**TAREFA PROPOSTA**:
Responda às perguntas a seguir com base na reportagem sobre a eleição argentina.
(a) Segundo a pesquisa online da Universidade de San Andrés, que porcentagem da população argentina concorda com a eliminação de planos sociais?
(b) Quanto Rosana Martínez recebe mensalmente de auxílio?
(c) De acordo com o Cippec, que parcela do déficit fiscal de 2022 esses valores representaram?

**TRECHO DO TEXTO**:
------------------------
Sua estratégia se assemelha à de Lula contra Jair Bolsonaro em 2022: atacar as propostas, e não o rival, para não incorrer no erro de gerar rejeição como ocorreu com Fernando Haddad em 2018. Massa tem contado com o reforço de publicitários brasileiros que lideraram as duas últimas campanhas presidenciais no Brasil.

A cientista política Milagros Faggiani, consultora em comunicação política da Analítica427, porém, acha difícil que o discurso cole a ponto de dar vantagem eleitoral ao peronismo. "Por mais que se ofereça uma esperança ou se apele ao medo, o que as pessoas sentem todos os dias é que seu salário não é suficiente no supermercado, e que Massa hoje não está dando conta da situação", opina.

Além disso, uma pesquisa online de opinião pública feita mensalmente pela Universidade de San Andrés indica que 59% da população argentina concorda com a eliminação de planos sociais.

No último mês, o candidato também teve que tentar se descolar de dois novos casos de suspeita de corrupção no kirchnerismo, incluindo o de Martín Insaurralde, prefeito que gerou um escândalo ao passear de iate com uma modelo numa ilha italiana, e o de "Chocolate", cabo eleitoral preso retirando dinheiro com 48 cartões num caixa eletrônico na província de Buenos Aires.

Analistas não descartam a possibilidade de uma grande surpresa neste domingo, como uma eventual ultrapassagem de Bullrich, em terceiro lugar na maioria das últimas pesquisas. Ela poderia, por exemplo, ser encarada como voto útil pelo eleitor, já que é a única que aparece à frente de Milei num eventual segundo turno.

Quase um quarto do eleitorado costuma decidir seu voto na última semana da campanha ou mesmo dentro da urna, portanto nada está descartado. Outras possibilidades aventadas são a vitória de Milei já no primeiro turno ou até um desempenho surpreendente de Massa.

O discurso do peronista tem tocado uma parte da população, como é o caso da diarista Rosana Martínez, 46. "Vou votar no Massa porque, se o Milei ganhar, minha filha perde o colégio. Ela vai se formar em dois anos e quer fazer faculdade de contabilidade. Sem faculdade grátis, ela não consegue estudar."

Rosana também diz ter medo de perder os 17 mil pesos (quase R$ 100) mensais que ganha de auxílio, por ter uma filha, e de que Milei libere a posse de armas: "Imagina, vamos todos nos matar", se alarma. O libertário já se disse a favor da medida em entrevistas, mas agora costuma afirmar que o tema não está em sua plataforma de governo.

A Argentina tem uma complexa rede de subsídios erguida a partir da crise de 2001, quando o peso sofreu grande desvalorização, levando metade da população à pobreza. No ano passado, ajudas diretas ou indiretas chegaram a 95% das crianças e jovens com menos de 17 anos, segundo o Observatório da Dívida Social da Universidade Católica Argentina (UCA).

Esses valores, sobretudo os de energia, representaram 82% do déficit fiscal em 2022, de acordo com o Cippec, centro de políticas públicas apartidário de Buenos Aires. O think tank calcula que o Estado pagou 79% do custo da luz e 71% do gás a todos os conectados à rede naquele ano.

Os altos gastos são apontados como uma das causas da crise atual, já que para sustentar esses sistema o governo tem imprimido dinheiro, fazendo girar a roda da inflação. Milei cresceu nesse contexto, com o discurso de dolarizar a economia, apesar de a Argentina sofrer uma escassez histórica de dólares. Massa, por outro lado, defende o "direcionamento desses subsídios aos mais vulneráveis".
------------------------
**DADOS DISPONÍVEIS**:
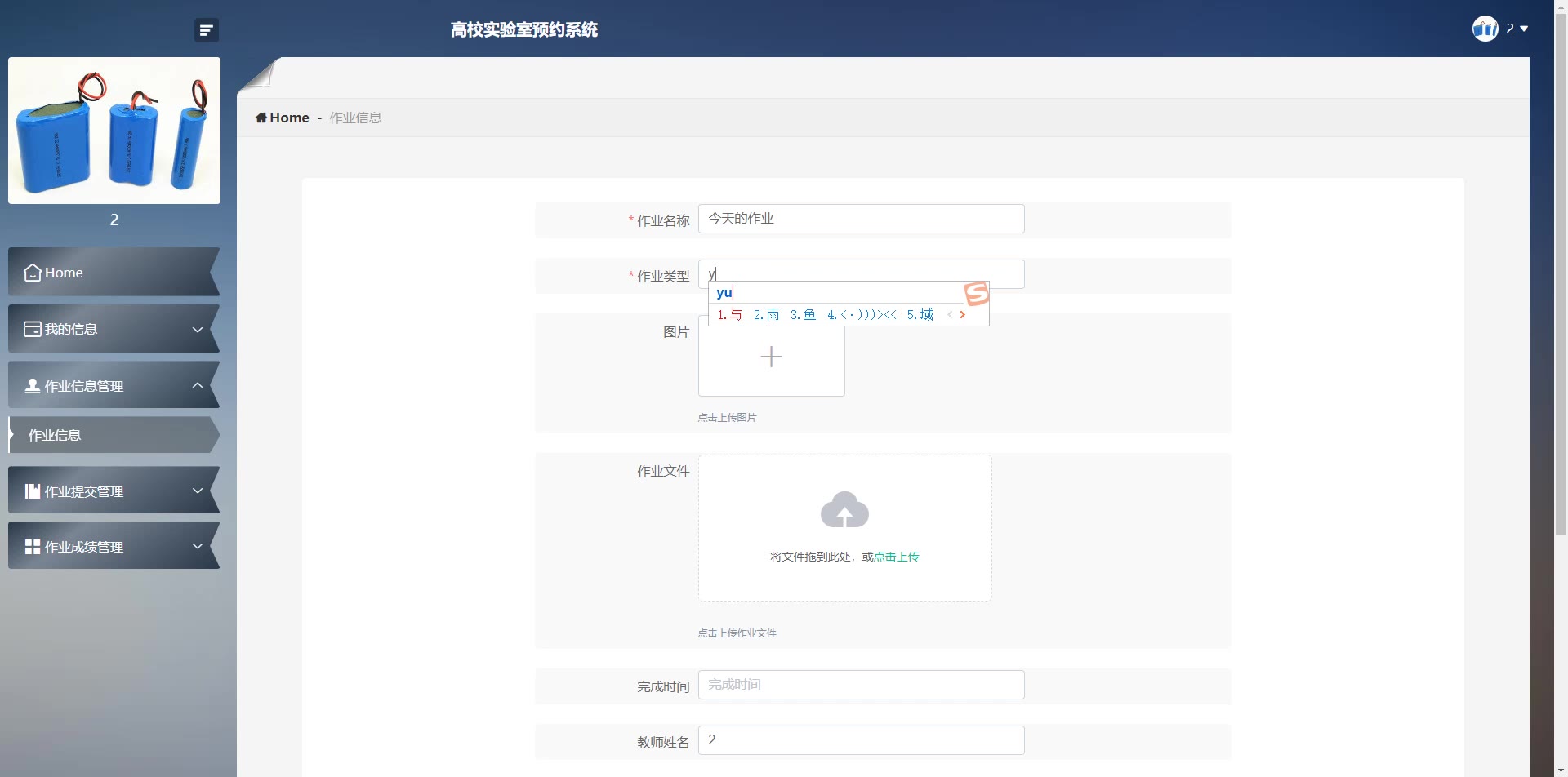
Task: Click the 作业名称 input field
Action: pyautogui.click(x=861, y=219)
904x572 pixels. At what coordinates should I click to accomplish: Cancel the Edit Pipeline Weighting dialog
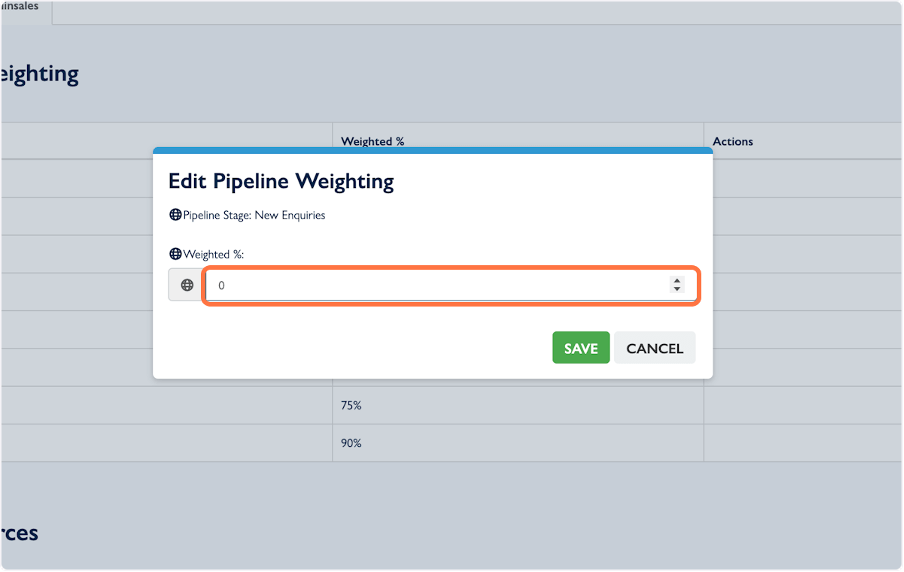654,348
------------------------
**EXERCÍCIO RESOLVIDO**:
(a) Segundo essa pesquisa, 59% da população argentina concorda com a eliminação de planos sociais.
(b) Rosana Martínez recebe 17 mil pesos (quase R$ 100) por mês de auxílio.
(c) Segundo o Cippec, esses valores representaram 82% do déficit fiscal em 2022.